Stored data entries
---+---

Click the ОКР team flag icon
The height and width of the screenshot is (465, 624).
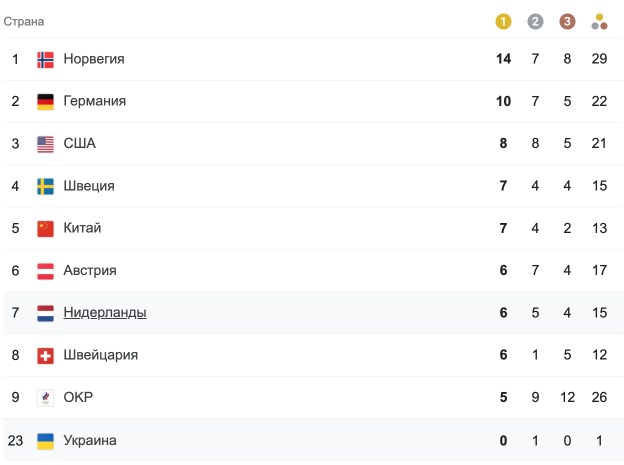coord(45,398)
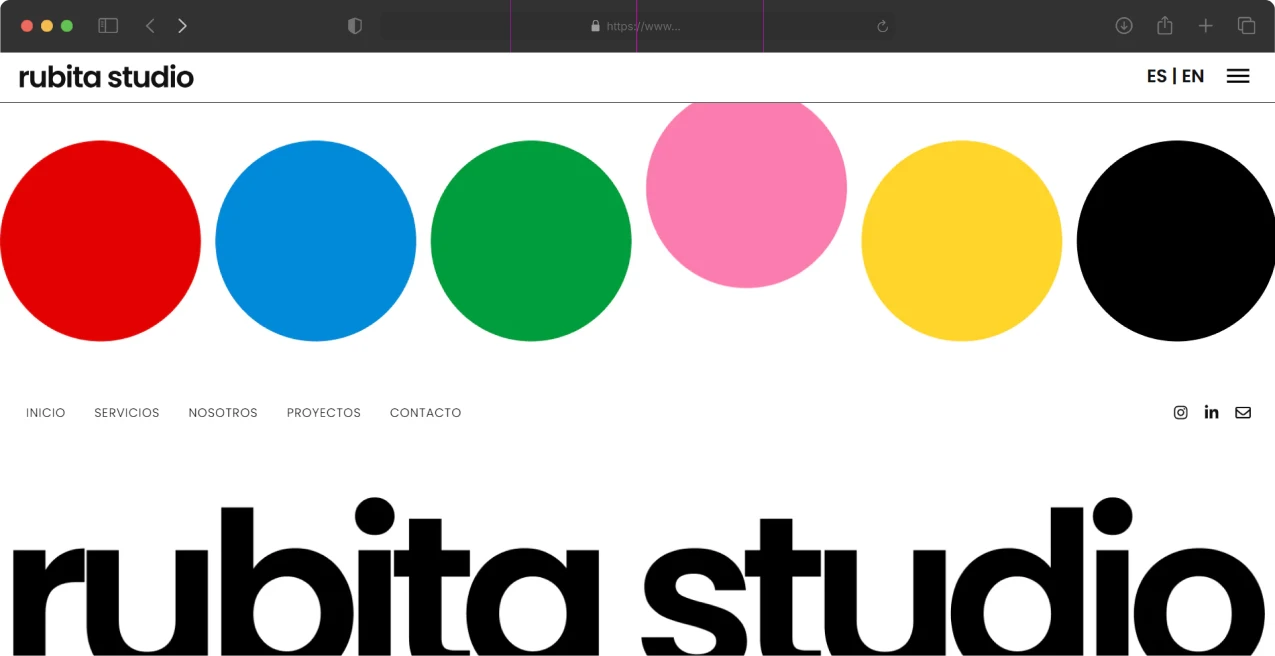The width and height of the screenshot is (1275, 656).
Task: Go forward with the right chevron
Action: [x=182, y=26]
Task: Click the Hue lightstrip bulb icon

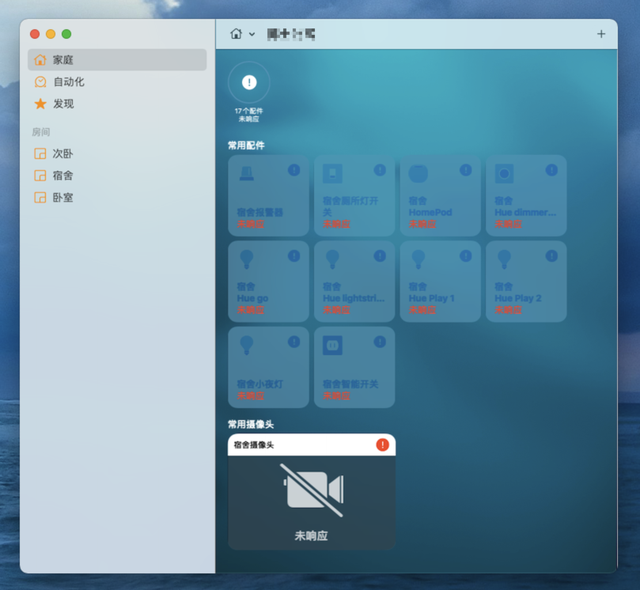Action: click(x=332, y=260)
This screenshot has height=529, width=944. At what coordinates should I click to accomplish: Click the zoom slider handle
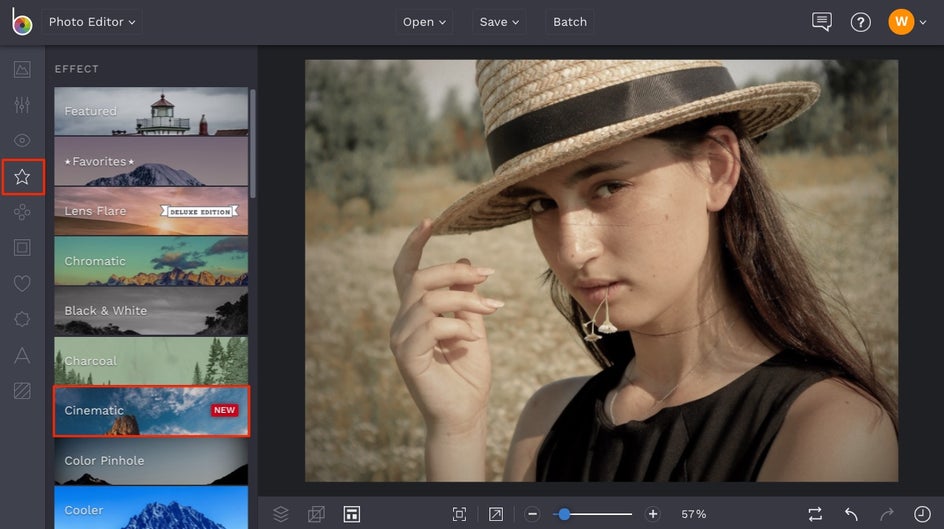(x=565, y=514)
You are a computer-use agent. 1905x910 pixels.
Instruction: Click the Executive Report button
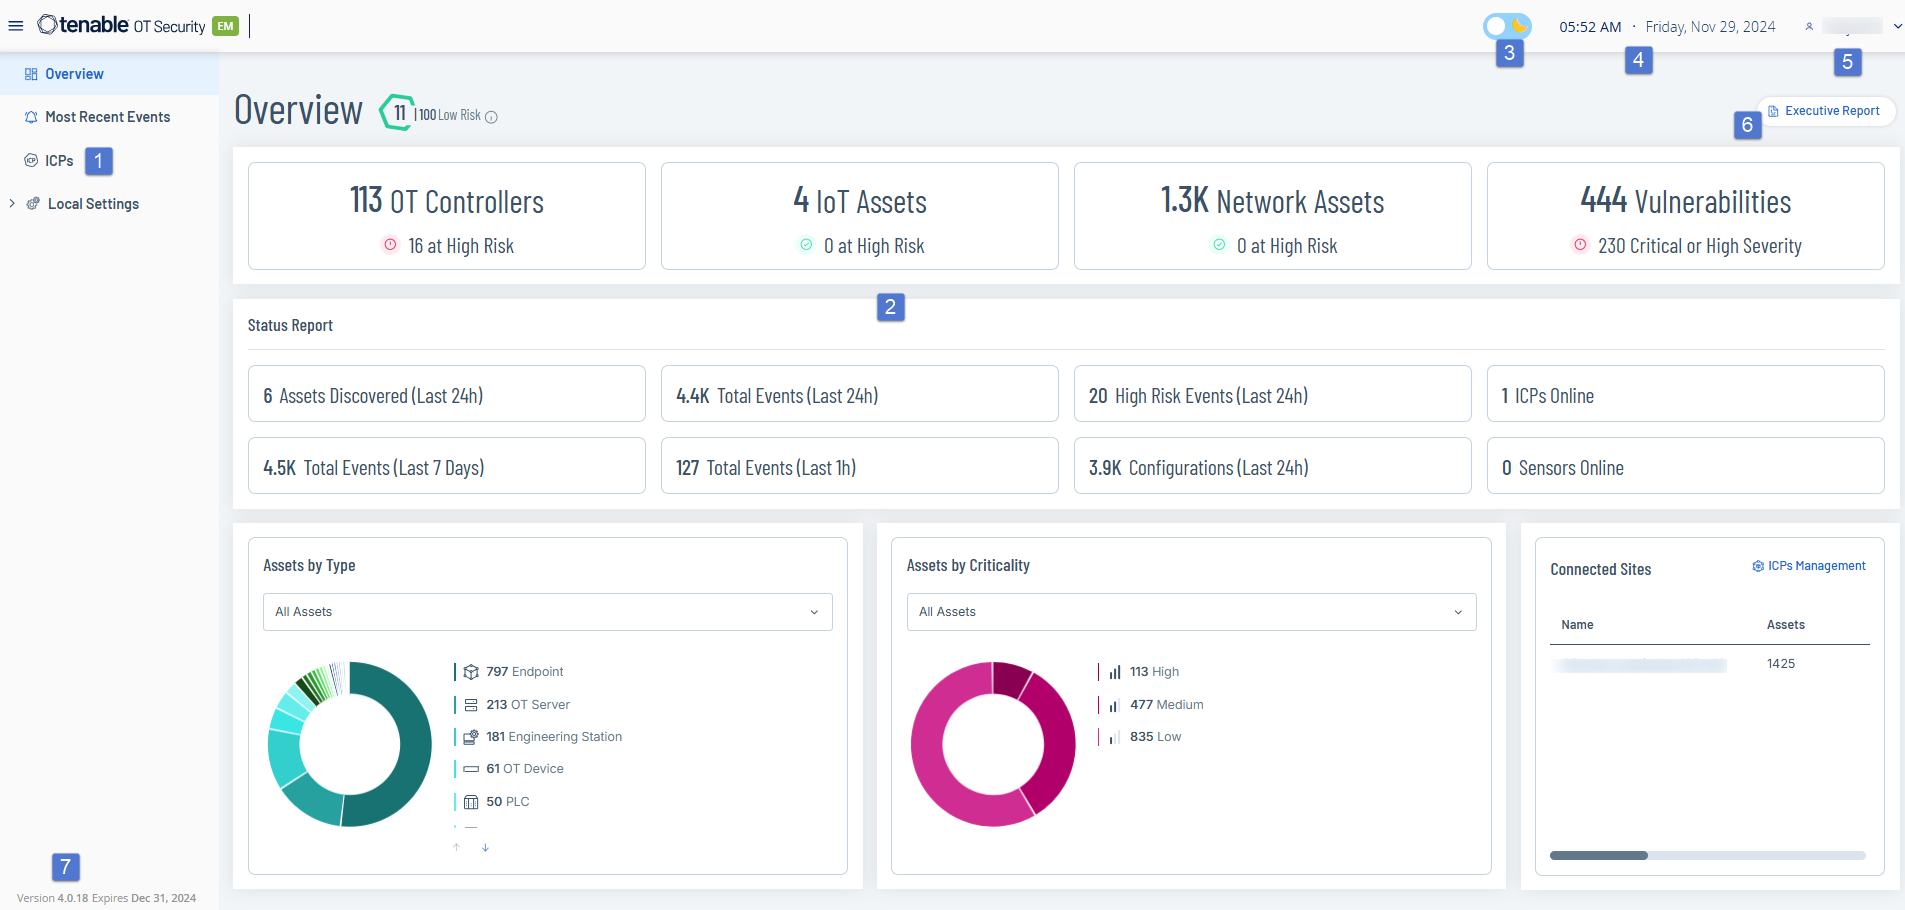(x=1824, y=111)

---+---

WORK TO COMPLETE
If a record holds a picture, leave the picture out, but repeat every line exactly.

SOLUTION FOR THIS TASK
Click the ОКР team flag icon
The height and width of the screenshot is (465, 624).
coord(45,398)
The width and height of the screenshot is (1275, 656).
Task: Go forward with the right chevron
Action: [x=182, y=26]
Task: Click the Hue lightstrip bulb icon

Action: click(x=332, y=260)
This screenshot has height=529, width=944. At what coordinates should I click to accomplish: Click the zoom slider handle
(x=565, y=514)
You are a computer-use agent. 1905x910 pixels.
Instruction: Click the Executive Report button
(x=1824, y=111)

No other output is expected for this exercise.